Paper HuggingFace License Python

This repository contains the official implementation, pretraining code, and evaluation scripts for Avey-B, as presented in the paper "Avey-B" (ICLR 2026).

Abstract: Compact pretrained bidirectional encoders remain the backbone of industrial NLP under tight compute and memory budgets. Their effectiveness stems from self-attention’s ability to deliver high-quality bidirectional contextualization with sequence-level parallelism, as popularized by BERT-style architectures. Recently, Avey was introduced as an autoregressive, attention-free alternative that naturally admits an encoder-only adaptation. In this paper, we reformulate Avey for the encoder-only paradigm and propose several innovations to its architecture, including decoupled static and dynamic parameterizations, stability-oriented normalization, and neural compression. Results show that this reformulated architecture compares favorably to four widely used Transformer-based encoders, consistently outperforming them on standard token-classification and information-retrieval benchmarks while scaling more efficiently to long contexts.


Repository Structure

.
├── avey_b/              # Core implementation of the Avey-B model architecture
├── EncodEval/           # Evaluation framework (SC, TC, QA, IR benchmarks)
├── EncodEval/neobert/   # Custom implementations for NeoBERT baseline comparisons
├── bench_latency.py     # Script for benchmarking inference latency
├── bench_throughput.py  # Script for benchmarking training/inference throughput
├── setup.sh             # Environment setup script
├── train.sh             # Training launcher script
├── train_mlm.py         # Masked Language Modeling (MLM) pretraining script
└── pyproject.toml       # Dependency management via uv

Setup & Installation

The codebase is tested on Ubuntu 22.04 using NVIDIA A100 and H100 GPUs. Python environments are managed using uv for strict reproducibility.

  1. clone the repo

    git clone https://github.com/rimads/avey-b
    cd avey-b
  2. Initialize Environment: The provided setup.sh script installs system dependencies (including awscli), installs uv, and syncs the Python environment defined in pyproject.toml.

    bash setup.sh
  3. Activate Environment:

    source .venv/bin/activate

Pre-training

We provide scripts to pretrain Avey-B from scratch using the Masked Language Modeling (MLM) objective. Note that running pre-training will download the dataset specified in dataloader.py (sample-10BT from HuggingFaceFW/fineweb by default).

  1. Configuration:

    • Either login to wandb with wandb login or disable it wandb disabled
    • It is recommended to login to hf with hf auth login, to prevent rate limit errors while downloading the datasets
  2. Model Config: Adjust model hyperparameters inside train_mlm.py (approx. line 242) if needed.

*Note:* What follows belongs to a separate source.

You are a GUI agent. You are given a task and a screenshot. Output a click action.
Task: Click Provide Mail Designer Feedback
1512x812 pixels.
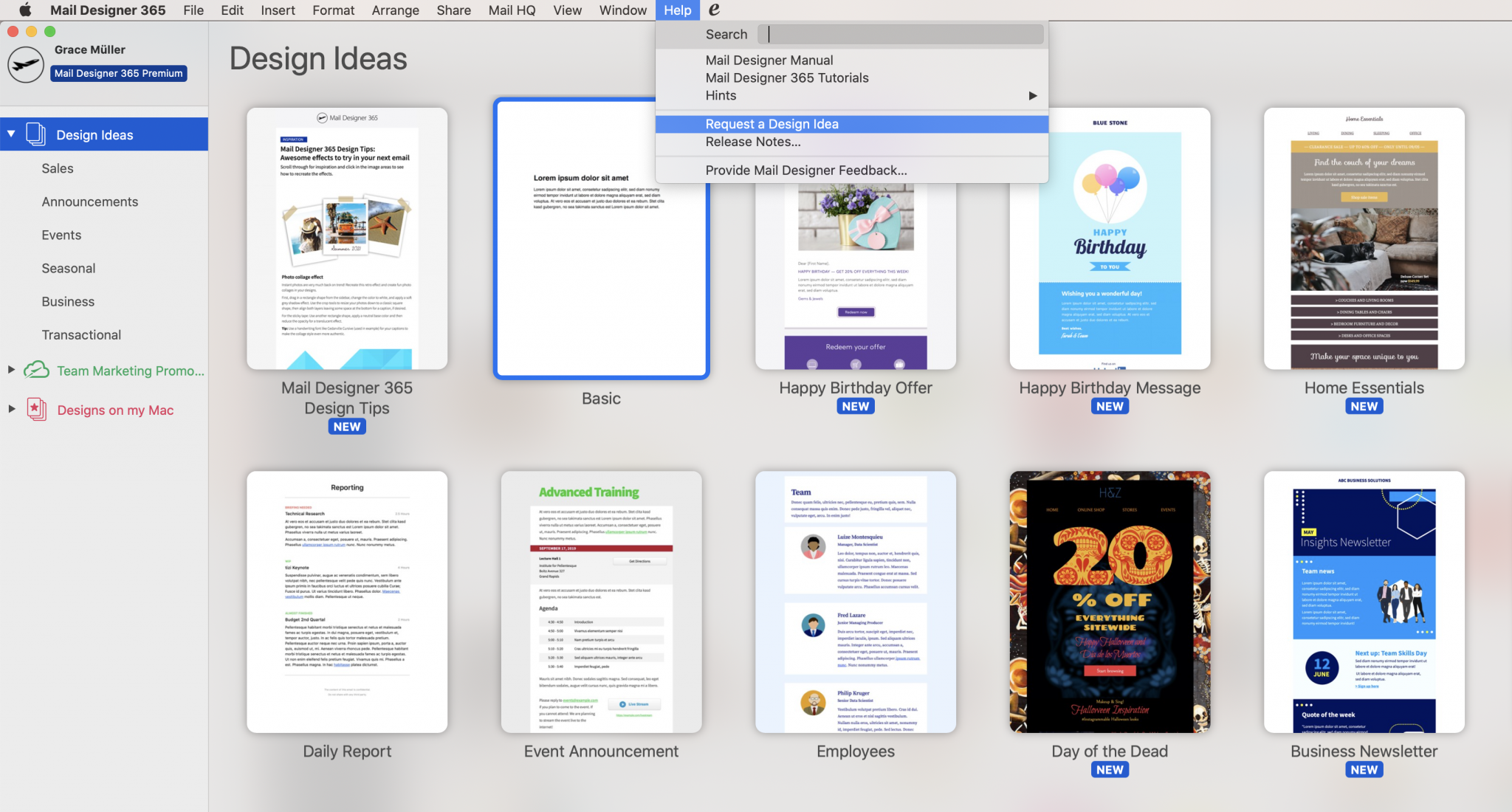tap(805, 170)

  3. Launch Training: Use train.sh to automatically detect available GPUs and launch the training run. You can control the per-device batch size via environment variables.

    # Example: Set batch size to 16 (fits on 80GB VRAM)
    export BATCH_SIZE=16
    bash train.sh

    Note: train.sh handles single-node multi-GPU setups. for multi-node training, please invoke torchrun manually with the appropriate rendezvous arguments.


📊 Evaluation

Our evaluation framework is adapted from EncodEval.

1. Preparation

Navigate to the EncodEval directory (cd EncodEval) to run evals. If you intend to run long-range Needle-In-A-Haystack (NIAH) benchmarks:

python gen_niah.py

Running Benchmarks

  1. Open EncodEval/run.py and specify:

    • model_name: Local path or HuggingFace ID (e.g., google-bert/bert-base-uncased).
    • learning_rates: List of LRs to sweep.
    • Benchmarks and random seeds.
  2. Ensure YAML configurations for your chosen benchmarks, learning rate, and seeds exist in EncodEval/configs (configs for specified values in run.py are already provided).

  3. Run the evaluation:

    python run.py

    run.py will automatically schedule the benchmarks to run on all GPUs on the machine as they become available.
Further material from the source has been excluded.